■ Excerpt provided
Leicester Hospitals recently ran an Older Persons summit for Emergency physicians, Acute Physicians and Geriatricians, as well as allied health professionals. The aim of the summit was to focus and update knowledge on two key topics: delirium and end of life care. This post brings together some thoughts and discussion points from the evening. It doesn't necessarily provide the answers but hopefully will start you thinking about some of the areas where practice can be improved.
A common presentation in the ED (CAP 8). It has been identified in at least 3% of ED presentations.
Delirium can present as:
disturbance of cognition
impairment of consciousness
psychomotor disturbance - hypo or hyperactivity
sleep-wake cycle disruption
There are many precipitating factors - but if you have more pre-disposing factors you need fewer precipitating factors
physchiatric co-morbidity (dementia, depression)
Prevention and management:
Identify any cause and treat
Normalise oxygen, electrolyte, dehydration
Encourage a healthy sleep wake cycle
Involve a geriatrician
Consistent nursing staff
Explain interventions to patients
Modify the environment: keep it calm, large clocks, lighting, participation in ADLs
Avoid physical restraint
Correct sensory deficits
Challenges in the ED:
The following challenges where discussed, however providing solutions to each point is difficult.

■ Exercise goal
Can you carry on the post about the Leicester Hospitals summit on delirium and end-of-life care, starting right after its last sentence?

■ Dataset section
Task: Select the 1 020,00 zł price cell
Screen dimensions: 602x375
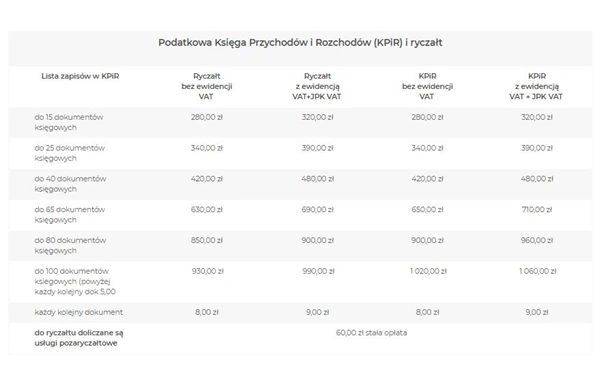Action: point(428,271)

■ Answer section
The ED is not a good environment to be seeing patients with confusion - noise, crowding, multiple staff and investigations
Read about our new Frailty Friendly ED
Lack of history/ dnar form can make decisions harder
Is admission needed? - a grey area where often more time is needed
Often given abx and IVI in ED - but is this needed? This is a balance between time pressures and "not missing" infections. However overuse can expose patients to risk of c.diff and abx resistance.
Flow and bed availability over the day can mean transfers are made at unusual times and this can be disorientating.
Some Changes that were considered?
could a direct admission unit for older persons mean a bypass of ED and a difficult environment + an inevitable transfer from ED to a ward?
however would skipping ED mean patients miss out on a key step for recognition of significant illness?
would a specific geriatric ED, set up to be a more suitable environment (similar to a paeds ED) be beneficial?
End of life Care
Fewer people are dying in the community, 31% in 1974 and 18% in 2003
Advanced care plans do offer benefit for frail patients in care homes (data from outside UK), but the benefits outside this group are less.
“Advances in medicine and technology have blurred the distinction between saving life and prolonging suffering”. We need to consider that just because we can do something does't mean we should. This discussion must involve the patient and their family were able. However this can be challenging in a crisis and family may not be available.
Perhaps discussion of DNAR is also not enough should we be documenting a full escalation plan instead?
Should we start dialysis?
Should we transfuse?
Should we insert a CVC if peripheral access fails?
Should we start NIV?
Should we continue obs/ monitoring?
Should we resuscitate?
Of course if a care plan is present can we access it, do we access it and do we adhere to it? Has it been discussed with the family and are they onboard with it?
Do we routinely ask at handover from ambulance does this person have an escalation plan or DNAR? Should we be asking these things?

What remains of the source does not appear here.